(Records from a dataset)
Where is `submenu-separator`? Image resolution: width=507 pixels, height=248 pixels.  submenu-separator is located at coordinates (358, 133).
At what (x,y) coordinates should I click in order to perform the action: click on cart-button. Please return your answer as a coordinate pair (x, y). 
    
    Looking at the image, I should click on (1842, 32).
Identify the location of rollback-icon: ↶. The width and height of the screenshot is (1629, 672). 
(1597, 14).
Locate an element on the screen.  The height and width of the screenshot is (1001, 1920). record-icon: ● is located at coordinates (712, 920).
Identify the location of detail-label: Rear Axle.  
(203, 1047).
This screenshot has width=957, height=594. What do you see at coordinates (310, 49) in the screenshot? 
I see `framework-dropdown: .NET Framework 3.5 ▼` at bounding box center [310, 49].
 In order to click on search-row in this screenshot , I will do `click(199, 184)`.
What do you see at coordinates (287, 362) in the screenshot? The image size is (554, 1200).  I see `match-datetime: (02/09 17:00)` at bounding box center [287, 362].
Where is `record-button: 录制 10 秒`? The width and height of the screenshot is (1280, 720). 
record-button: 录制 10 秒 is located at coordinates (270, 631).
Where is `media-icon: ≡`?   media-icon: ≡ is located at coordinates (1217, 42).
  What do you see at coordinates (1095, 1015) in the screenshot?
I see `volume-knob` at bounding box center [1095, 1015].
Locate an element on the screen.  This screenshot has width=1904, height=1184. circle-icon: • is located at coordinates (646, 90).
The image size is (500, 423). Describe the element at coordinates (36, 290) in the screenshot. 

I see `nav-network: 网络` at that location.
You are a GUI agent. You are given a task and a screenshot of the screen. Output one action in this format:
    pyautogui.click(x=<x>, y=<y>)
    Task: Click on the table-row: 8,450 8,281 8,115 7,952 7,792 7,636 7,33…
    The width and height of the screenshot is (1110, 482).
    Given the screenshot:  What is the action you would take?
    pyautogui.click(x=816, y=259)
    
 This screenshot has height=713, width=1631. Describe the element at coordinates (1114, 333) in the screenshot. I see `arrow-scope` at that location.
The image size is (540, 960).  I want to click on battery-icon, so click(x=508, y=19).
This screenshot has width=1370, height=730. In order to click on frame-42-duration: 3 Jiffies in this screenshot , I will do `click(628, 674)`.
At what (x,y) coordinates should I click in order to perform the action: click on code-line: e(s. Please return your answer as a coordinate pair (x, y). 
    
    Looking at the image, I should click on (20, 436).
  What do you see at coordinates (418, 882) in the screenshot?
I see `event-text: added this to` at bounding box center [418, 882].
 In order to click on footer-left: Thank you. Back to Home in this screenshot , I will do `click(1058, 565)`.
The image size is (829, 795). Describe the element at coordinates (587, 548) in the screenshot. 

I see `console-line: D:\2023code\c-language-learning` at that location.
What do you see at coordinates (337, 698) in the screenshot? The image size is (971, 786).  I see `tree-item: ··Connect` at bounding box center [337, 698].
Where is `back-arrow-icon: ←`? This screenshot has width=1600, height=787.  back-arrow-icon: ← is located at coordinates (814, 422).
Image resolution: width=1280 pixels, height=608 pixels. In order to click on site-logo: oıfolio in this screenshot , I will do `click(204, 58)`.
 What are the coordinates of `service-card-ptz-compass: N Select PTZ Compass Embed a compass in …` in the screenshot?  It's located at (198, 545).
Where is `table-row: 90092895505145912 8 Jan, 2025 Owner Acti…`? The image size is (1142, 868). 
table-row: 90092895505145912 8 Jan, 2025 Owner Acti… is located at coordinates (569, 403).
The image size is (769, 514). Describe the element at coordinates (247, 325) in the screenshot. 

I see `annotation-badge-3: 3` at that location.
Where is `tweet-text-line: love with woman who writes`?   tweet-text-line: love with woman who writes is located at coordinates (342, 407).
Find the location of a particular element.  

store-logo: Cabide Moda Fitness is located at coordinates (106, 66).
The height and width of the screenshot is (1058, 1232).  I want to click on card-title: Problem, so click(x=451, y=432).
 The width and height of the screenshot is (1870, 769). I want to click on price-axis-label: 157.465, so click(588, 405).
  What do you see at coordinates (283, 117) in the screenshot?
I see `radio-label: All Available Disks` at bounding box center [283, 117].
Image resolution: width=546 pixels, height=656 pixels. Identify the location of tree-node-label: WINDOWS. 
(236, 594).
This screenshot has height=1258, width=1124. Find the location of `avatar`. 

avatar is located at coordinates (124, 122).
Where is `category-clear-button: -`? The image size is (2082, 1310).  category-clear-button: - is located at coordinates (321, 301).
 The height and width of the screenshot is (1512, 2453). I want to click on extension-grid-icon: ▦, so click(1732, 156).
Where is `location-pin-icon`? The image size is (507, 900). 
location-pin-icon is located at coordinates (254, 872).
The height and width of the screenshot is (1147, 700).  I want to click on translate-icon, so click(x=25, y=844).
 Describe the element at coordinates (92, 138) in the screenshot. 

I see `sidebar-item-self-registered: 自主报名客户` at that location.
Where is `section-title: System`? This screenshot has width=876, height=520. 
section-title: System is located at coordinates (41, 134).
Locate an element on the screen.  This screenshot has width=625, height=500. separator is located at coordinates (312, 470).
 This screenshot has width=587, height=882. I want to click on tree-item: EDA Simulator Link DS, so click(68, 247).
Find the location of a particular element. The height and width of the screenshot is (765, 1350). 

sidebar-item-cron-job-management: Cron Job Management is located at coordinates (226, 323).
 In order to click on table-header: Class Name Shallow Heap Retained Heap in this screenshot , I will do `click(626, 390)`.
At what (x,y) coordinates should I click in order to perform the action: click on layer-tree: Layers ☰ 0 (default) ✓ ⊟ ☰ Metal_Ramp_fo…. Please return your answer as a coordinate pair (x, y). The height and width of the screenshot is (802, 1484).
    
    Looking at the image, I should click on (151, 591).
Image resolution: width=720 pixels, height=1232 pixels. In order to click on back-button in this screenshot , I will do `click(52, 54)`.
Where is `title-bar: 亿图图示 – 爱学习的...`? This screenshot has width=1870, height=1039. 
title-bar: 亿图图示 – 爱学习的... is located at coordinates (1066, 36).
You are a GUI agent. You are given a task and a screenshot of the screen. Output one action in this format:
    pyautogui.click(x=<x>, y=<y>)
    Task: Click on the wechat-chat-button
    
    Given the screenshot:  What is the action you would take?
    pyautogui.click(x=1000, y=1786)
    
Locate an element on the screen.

**INSTRUCTION**
Collect every line in the rows above that includes the string "text". Treat uppercase and lowercase as different.

**SOLVED EXERCISE**
I see `event-text: added this to` at bounding box center [418, 882].
Where is `tweet-text-line: love with woman who writes`?   tweet-text-line: love with woman who writes is located at coordinates (342, 407).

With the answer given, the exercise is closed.